SpaceX unveils capsule to ferry astronauts to space

SpaceX unveils capsule to ferry astronauts to space

LOS ANGELES - A sleek, white gumdrop-shaped space capsule that aims to carry up to seven astronauts to the International Space Station and return to land anywhere on Earth was unveiled Thursday by SpaceX.

The Dragon V2, short for version two, is the first attempt by a private company to restore Americans' ability to send people to the orbiting space station in the wake of the space shuttle programme's retirement in 2011.

SpaceX is competing with other companies - including Boeing, Sierra Nevada and Blue Origin - to be the first commercial outfit to take astronauts to space, possibly as early as 2017.

Until then, the world's astronauts must rely on Russian Soyuz spacecraft at a cost of $70 million per seat.

The Dragon V2 "is really a big leap forward in technology," said SpaceX CEO Elon Musk in Hawthorne, California where the new model was shown to a jam-packed press conference.

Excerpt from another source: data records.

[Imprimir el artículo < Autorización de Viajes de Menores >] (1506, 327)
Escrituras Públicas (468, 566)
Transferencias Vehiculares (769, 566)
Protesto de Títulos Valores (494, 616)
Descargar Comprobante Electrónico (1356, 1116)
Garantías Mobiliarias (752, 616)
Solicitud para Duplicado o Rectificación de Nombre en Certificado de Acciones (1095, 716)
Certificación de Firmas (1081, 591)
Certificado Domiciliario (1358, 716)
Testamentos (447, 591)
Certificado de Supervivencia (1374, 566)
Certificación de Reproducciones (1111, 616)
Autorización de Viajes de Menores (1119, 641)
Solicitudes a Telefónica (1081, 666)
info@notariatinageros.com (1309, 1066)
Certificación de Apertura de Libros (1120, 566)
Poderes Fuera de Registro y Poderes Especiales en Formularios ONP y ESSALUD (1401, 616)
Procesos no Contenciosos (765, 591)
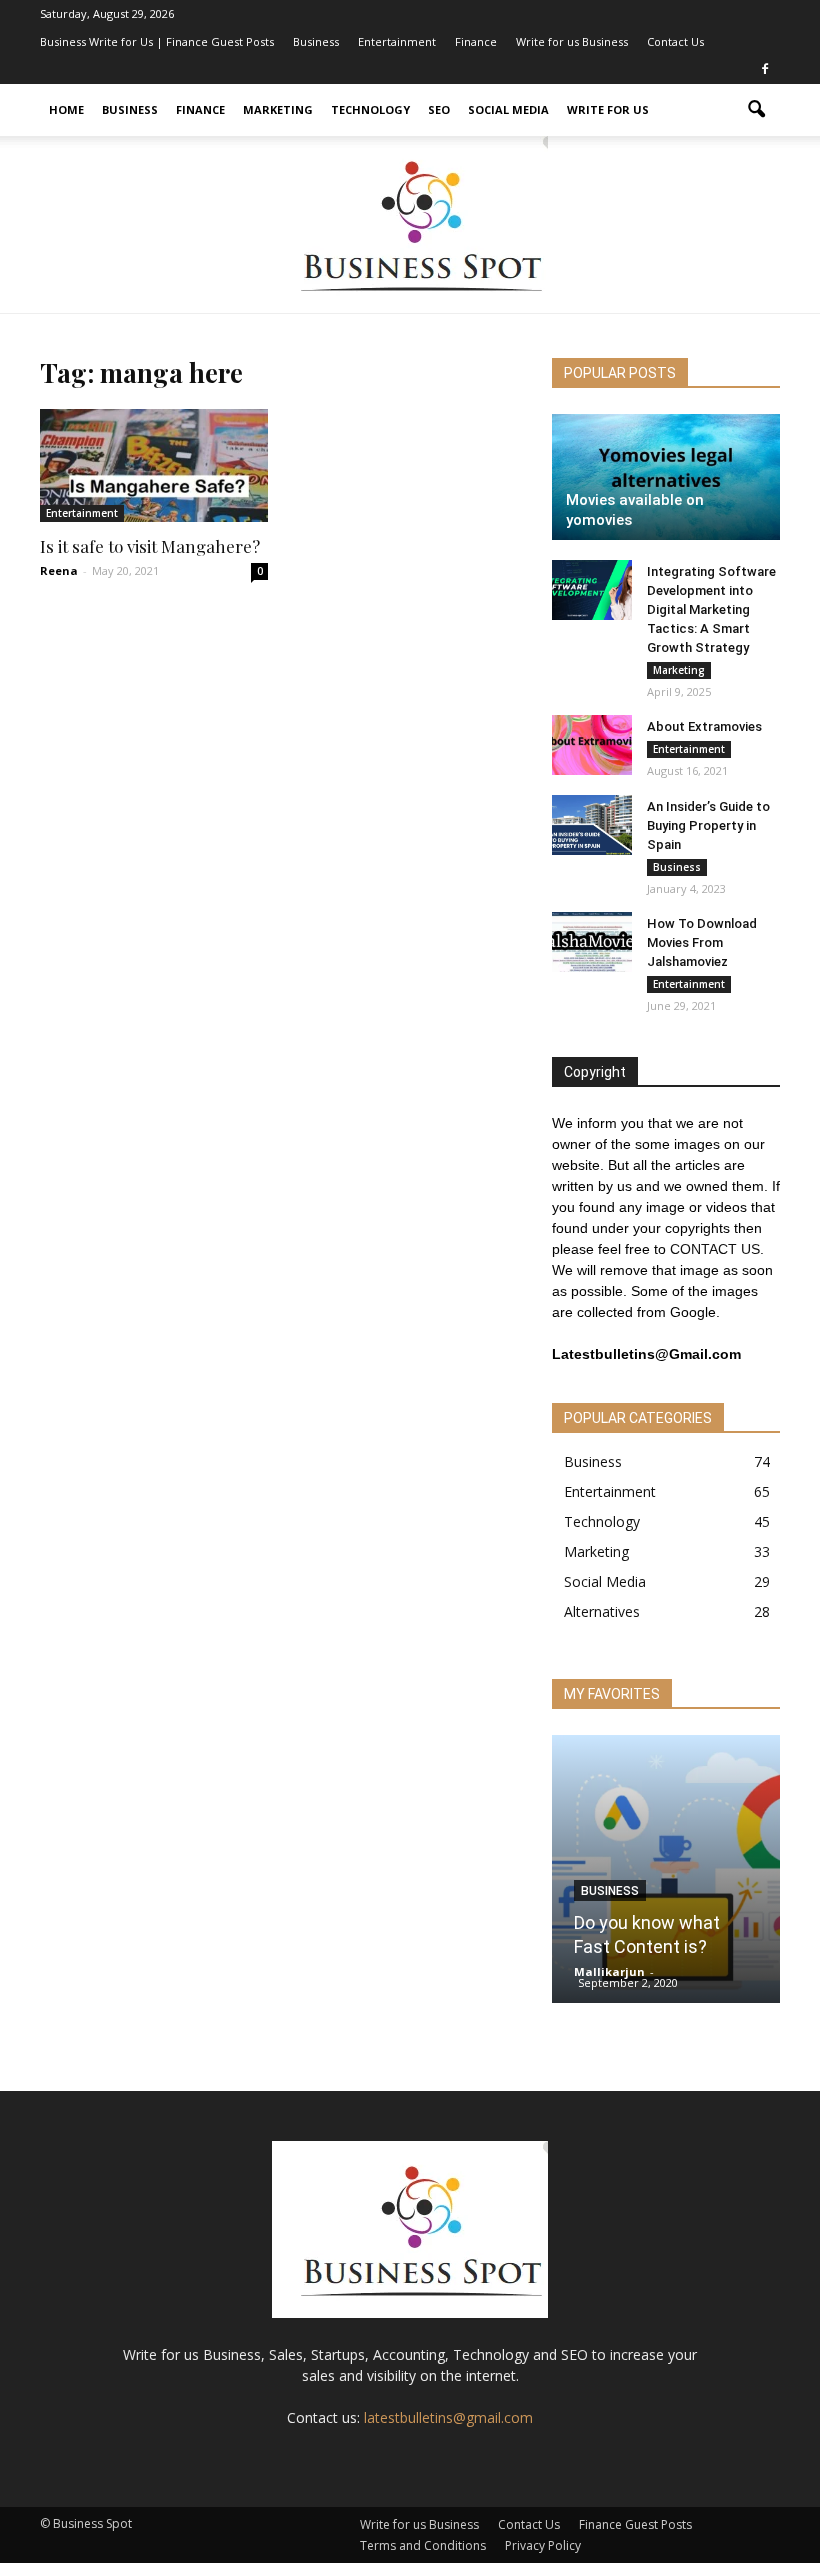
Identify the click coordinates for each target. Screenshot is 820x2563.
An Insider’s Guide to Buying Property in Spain (708, 825)
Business (316, 41)
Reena (59, 570)
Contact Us (675, 41)
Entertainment (397, 41)
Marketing (278, 109)
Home (66, 109)
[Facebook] (765, 70)
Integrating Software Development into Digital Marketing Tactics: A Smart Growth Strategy (711, 609)
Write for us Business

The shiny Dragon V2 sat on a white stage floor, as a scorched Dragon cargo capsule was suspended above, bearing the blackened markings of a capsule that had returned to Earth from orbit.

SpaceX's Dragon capsule in 2012 became the first private spacecraft to carry supplies to the ISS and back.

Since then, Orbital Sciences has followed with its Cygnus, a capsule shaped like a beer keg that can carry supplies to the space station but burns upon re-entry to Earth's atmosphere.

Musk touted the reusability of the Dragon and said a key feature of the Dragon V2 is that it will be able to "land anywhere on Earth with the accuracy of a helicopter." The Internet entrepreneur and billionaire co-founder of PayPal did not say when the Dragon V2's first test flight would take place.

Ever since the US space shuttle programme ended in 2011, the world's astronauts have depended on Russia's Soyuz spacecraft to reach the ISS, an orbiting outpost built and maintained by more than a dozen countries.

SpaceX, Boeing, Sierra Nevada and Blue Origin have all received millions of dollars in NASA funds to help them develop next-generation spacecraft that will someday carry astronauts to space.

SpaceX has said its crew capsule may be able to reach the ISS with astronauts aboard by 2017.

Meanwhile, NASA says it is focusing on building a new deep space capsule that could take humans to Mars by the 2030s.